He awakens in the darkness hearing

nothing — does this silence

hold a secret at its center? There is

not a timber creaking nor the ticking

of a timepiece, only stillness

 

at the center of awareness,

only emptiness and shadow. He

turns on the light and listens — still

there’s little in the quiet but his

breathing, so he holds his breath to listen

 

to the dancing of his nerve-ends, to the straining

of his throat, the tongue as dry as fever.

Can this silence hold the secret

at the center of the dance?

And the dance . . . the dance, what is it?

 

What’s that noise? He startles — only stillness

rushing through his veins, the surge of blood

within his eardrums, in his arteries

the whirling of his hours, of his being

in the silence at the center of the dance.


 

 

 

CHOROPHOBIA: The Fear of Dancing

 

He watches the dancers skimming across the floor

holding one another, letting go,

falling away and coming together,

approaching and passing. “Come on, let’s dance,”

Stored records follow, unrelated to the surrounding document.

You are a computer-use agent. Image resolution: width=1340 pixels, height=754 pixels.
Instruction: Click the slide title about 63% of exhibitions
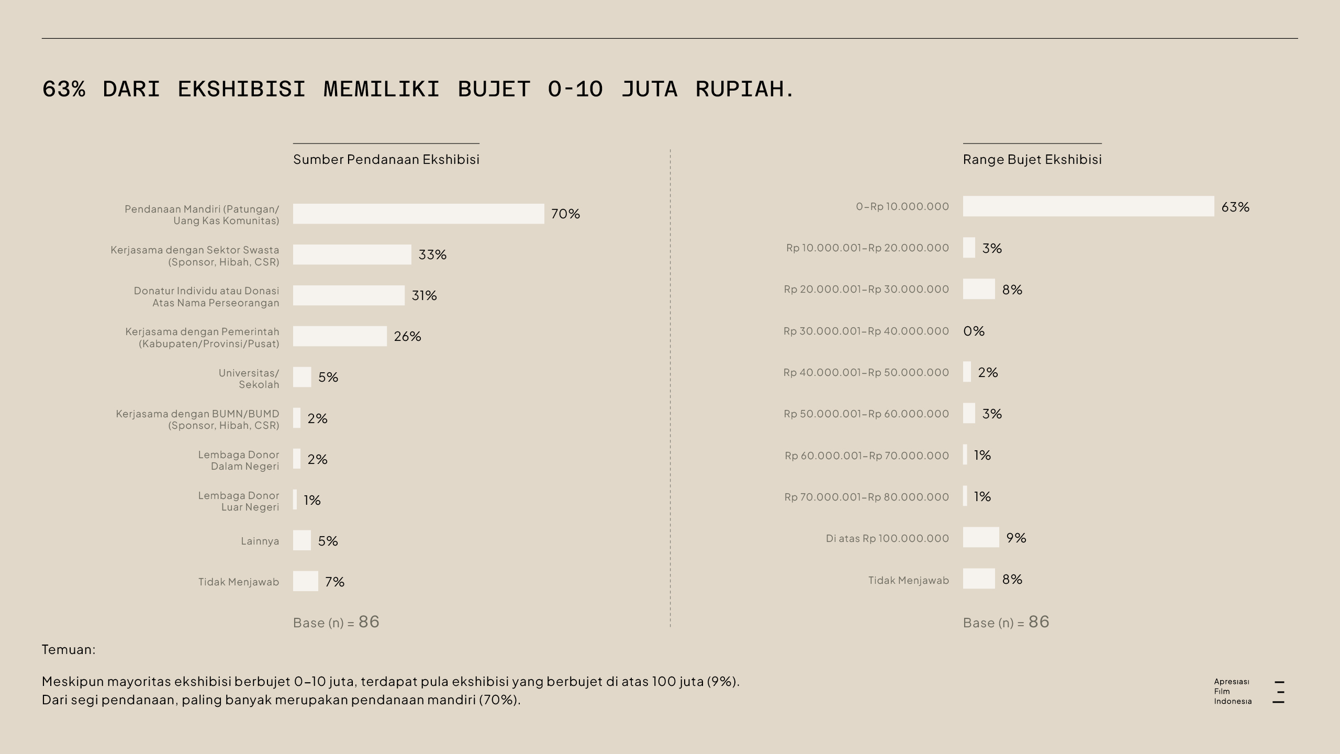pos(418,89)
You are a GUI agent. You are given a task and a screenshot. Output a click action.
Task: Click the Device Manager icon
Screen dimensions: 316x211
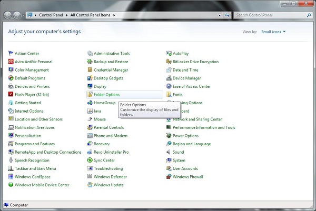coord(169,78)
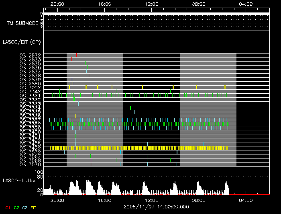The width and height of the screenshot is (281, 214).
Task: Click the red marker in OS_2872 row
Action: tap(76, 55)
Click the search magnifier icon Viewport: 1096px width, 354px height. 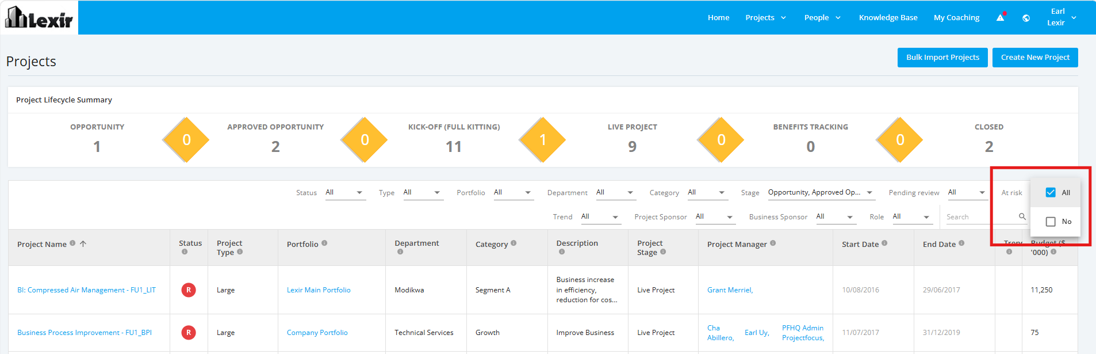[x=1022, y=216]
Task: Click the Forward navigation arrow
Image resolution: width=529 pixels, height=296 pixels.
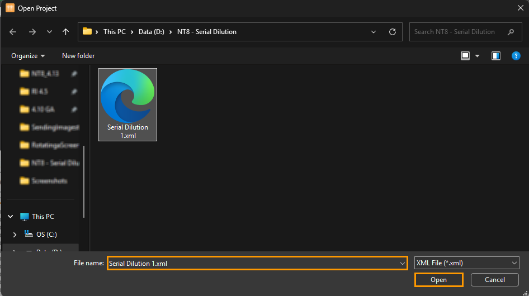Action: 32,32
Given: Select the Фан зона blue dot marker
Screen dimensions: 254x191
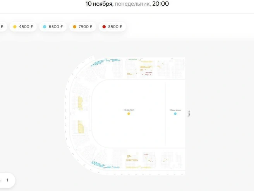Looking at the screenshot, I should 175,114.
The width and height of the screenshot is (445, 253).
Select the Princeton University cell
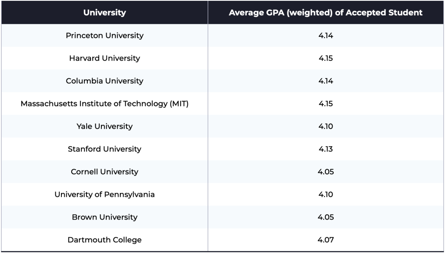click(x=105, y=35)
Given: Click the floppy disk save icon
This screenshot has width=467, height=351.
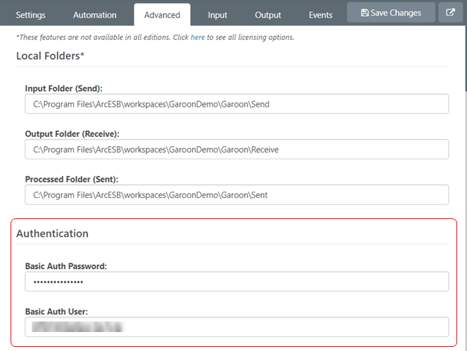Looking at the screenshot, I should [364, 13].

she says. He shakes his head,

 

and as he does so the ballroom wobbles,

the dancers shift and shimmer

holding one another, letting go,

falling away and down because the floor

is a firmament of whirling dots of light —

 

he watches the dancers skimming across a floor

insubstantial as a summer sky.

The music murmurs among the whirling lights

like zephyrs beneath the stars, falling away,

approaching and passing. He shuts his eyes

 

because the floor is a firmament of shadow

deckled with dots of light spinning away.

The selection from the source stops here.